Sixty Five Years of Service

The USCGC Storis (WMEC -38) was the Last Surviving Veteran of WWII

© Christopher Eger

Shield of the Storis, US Military Institute of Heraldry
The unique Coast Guard Cutter Storis served seven decades through two wars performing search and rescue, icebreaking, law enforcement, convoy escort, and exploration.

Commissioned into the fleet September 1942 after fourteen months construction, the United States Coast Guard Cutter Storis was a unique ship. Built as a hybrid armed icebreaker/buoy tender for arctic operations and as such she was the only vessel of her class. She weighed 1715 tons and carried a J2F-5 Duck seaplane along with her 150 man crew. Her 230 foot long steel hull carried a rather stout armament of two 3"/50cal guns, four 20mm cannon, depth charges and mousetrap depth mortars. This made her much more heavily armed than contemporary cutters of the time.

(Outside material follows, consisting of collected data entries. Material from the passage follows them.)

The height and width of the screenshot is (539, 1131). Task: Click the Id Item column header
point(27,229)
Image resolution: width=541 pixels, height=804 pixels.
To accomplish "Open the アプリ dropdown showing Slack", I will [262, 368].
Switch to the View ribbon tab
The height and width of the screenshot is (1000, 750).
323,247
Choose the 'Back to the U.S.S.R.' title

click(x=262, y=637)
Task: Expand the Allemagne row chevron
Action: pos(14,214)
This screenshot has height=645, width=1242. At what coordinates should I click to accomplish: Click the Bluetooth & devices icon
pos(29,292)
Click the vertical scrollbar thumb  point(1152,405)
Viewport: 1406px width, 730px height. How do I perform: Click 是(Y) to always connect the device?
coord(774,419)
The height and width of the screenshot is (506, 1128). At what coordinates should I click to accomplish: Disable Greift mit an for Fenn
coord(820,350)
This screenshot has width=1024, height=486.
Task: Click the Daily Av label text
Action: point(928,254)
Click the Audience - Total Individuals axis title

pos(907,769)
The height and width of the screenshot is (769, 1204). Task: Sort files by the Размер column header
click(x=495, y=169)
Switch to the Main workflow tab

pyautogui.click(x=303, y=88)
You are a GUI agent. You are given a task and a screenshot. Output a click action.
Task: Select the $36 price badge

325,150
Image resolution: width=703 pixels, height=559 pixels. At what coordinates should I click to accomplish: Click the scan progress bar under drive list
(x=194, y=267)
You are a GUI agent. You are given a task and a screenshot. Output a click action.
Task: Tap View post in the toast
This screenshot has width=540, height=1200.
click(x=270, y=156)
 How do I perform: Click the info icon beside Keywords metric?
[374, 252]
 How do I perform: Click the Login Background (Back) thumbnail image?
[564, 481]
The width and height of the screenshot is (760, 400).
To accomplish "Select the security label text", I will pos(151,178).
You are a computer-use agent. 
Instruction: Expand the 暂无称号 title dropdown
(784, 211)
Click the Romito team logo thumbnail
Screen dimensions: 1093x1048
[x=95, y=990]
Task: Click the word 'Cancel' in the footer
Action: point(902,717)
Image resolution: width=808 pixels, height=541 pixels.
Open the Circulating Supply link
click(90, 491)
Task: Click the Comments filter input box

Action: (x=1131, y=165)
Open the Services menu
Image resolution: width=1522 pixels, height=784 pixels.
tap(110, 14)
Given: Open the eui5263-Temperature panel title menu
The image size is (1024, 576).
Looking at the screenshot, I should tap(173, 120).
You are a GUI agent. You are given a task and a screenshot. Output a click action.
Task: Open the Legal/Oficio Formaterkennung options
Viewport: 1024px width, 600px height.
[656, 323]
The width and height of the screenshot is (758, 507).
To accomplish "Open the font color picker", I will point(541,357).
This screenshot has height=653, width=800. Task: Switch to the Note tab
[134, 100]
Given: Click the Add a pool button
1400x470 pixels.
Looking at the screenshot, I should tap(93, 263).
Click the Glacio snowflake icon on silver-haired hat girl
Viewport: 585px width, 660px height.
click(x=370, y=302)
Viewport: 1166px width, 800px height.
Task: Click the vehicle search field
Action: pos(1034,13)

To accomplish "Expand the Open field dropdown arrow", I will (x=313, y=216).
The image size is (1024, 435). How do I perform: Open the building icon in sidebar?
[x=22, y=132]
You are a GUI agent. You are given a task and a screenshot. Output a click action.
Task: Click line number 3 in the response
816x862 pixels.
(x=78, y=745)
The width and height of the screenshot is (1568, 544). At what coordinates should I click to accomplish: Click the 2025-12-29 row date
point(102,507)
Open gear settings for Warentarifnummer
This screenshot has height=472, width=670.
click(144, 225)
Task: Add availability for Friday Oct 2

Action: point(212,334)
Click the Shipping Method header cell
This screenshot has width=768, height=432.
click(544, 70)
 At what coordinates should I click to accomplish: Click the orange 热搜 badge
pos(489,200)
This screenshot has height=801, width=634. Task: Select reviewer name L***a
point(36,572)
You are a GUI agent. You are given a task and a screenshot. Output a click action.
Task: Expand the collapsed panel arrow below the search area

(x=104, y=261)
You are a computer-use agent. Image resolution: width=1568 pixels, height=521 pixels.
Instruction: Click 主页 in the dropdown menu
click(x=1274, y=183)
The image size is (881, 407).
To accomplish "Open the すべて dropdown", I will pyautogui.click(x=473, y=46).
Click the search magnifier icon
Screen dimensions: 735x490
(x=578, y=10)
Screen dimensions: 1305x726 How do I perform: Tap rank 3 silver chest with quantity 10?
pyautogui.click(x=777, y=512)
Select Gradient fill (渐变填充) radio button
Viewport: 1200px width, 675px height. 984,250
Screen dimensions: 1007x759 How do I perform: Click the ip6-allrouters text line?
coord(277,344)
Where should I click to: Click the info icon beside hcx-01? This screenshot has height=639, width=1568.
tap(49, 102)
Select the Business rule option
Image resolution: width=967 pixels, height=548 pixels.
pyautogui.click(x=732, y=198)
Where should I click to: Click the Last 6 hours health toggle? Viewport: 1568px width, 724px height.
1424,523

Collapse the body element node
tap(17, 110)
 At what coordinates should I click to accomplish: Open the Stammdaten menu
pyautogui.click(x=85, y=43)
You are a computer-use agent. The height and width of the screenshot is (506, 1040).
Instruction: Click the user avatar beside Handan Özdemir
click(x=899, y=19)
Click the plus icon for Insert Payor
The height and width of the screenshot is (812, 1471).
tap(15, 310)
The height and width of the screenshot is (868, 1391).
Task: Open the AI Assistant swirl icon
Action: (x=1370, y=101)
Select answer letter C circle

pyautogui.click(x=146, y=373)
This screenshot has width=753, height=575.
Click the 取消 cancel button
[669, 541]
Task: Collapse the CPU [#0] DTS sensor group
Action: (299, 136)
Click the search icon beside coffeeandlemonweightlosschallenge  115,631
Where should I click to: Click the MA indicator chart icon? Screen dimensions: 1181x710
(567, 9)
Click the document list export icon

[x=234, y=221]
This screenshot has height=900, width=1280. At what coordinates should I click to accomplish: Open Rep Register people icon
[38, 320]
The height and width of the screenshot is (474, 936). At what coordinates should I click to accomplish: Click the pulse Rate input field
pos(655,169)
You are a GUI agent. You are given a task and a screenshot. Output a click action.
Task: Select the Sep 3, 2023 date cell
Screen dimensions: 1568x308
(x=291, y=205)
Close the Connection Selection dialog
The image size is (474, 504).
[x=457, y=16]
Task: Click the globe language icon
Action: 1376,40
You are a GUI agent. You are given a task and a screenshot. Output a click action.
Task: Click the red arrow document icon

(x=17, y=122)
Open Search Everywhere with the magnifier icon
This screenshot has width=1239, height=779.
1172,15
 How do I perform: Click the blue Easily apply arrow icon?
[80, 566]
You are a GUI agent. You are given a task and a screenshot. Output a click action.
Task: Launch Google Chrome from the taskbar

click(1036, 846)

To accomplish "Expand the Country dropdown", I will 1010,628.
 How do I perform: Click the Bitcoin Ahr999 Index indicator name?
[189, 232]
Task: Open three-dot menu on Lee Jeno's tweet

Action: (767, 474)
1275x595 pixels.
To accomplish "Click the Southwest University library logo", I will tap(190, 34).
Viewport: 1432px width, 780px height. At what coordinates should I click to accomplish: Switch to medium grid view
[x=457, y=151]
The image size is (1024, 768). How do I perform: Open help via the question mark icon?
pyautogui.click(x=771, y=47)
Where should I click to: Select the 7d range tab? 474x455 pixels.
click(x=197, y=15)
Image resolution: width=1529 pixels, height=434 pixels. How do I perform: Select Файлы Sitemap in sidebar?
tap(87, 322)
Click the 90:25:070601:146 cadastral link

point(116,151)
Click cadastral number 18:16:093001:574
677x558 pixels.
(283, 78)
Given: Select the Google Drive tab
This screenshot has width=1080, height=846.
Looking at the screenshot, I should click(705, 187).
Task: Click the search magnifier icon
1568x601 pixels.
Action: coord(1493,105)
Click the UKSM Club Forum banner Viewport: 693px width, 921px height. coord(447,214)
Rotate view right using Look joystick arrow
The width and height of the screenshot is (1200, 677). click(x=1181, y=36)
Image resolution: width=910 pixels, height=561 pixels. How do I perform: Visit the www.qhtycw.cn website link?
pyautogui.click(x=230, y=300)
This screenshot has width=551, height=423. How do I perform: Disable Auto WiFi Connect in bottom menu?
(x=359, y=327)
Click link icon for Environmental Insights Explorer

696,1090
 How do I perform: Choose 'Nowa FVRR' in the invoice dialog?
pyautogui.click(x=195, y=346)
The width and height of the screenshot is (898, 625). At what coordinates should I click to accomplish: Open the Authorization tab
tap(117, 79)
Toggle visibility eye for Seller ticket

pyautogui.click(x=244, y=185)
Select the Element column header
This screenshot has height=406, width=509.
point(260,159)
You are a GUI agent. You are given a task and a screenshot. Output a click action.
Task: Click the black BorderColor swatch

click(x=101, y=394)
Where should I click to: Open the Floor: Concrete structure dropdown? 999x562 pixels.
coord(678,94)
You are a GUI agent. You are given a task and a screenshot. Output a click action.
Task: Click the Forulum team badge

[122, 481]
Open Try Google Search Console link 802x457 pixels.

Her World War Two service included escorting convoys off the Canadian coast, supplying isolated weather stations in Greenland, and supporting allied troops. In this she played a part in the so called "Weather War" looking for secret German met stations that were radioing weather updates to the high command back in Berlin. It was with this information that the Germans were able to launch the Battle of the Bulge under the screen of a winter storm that grounded Allied air support. In July 1944 The Storis along with the cutter Nothland and a crew of Army commandos found a secret German radio station near Shannon Island along with the German trawler, Coberg which had been trapped in the ice. At the close of the war the Storis was transferred to the Bering Sea Patrol because of her unique capabilities.

For the next sixty years the redoubtable icebreaker became known as the "Galloping Ghost of the Alaskan Coast". In 1957 she circumnavigated the continent as she led a three ship convoy through the first deepwater path through the fabled Northwest Passage to re-supply NATO DEW stations on the lookout for Soviet ICBMs coming over the polar icepack during the Cold War. She rescued lost and shipwrecked sailors, airmen and fishermen. She enforced fisheries patrols, detaining dozens of foreign trawlers poaching in Alaskan waters. This included the famous seizure of the Soviet trawler Kolyvan in 1972.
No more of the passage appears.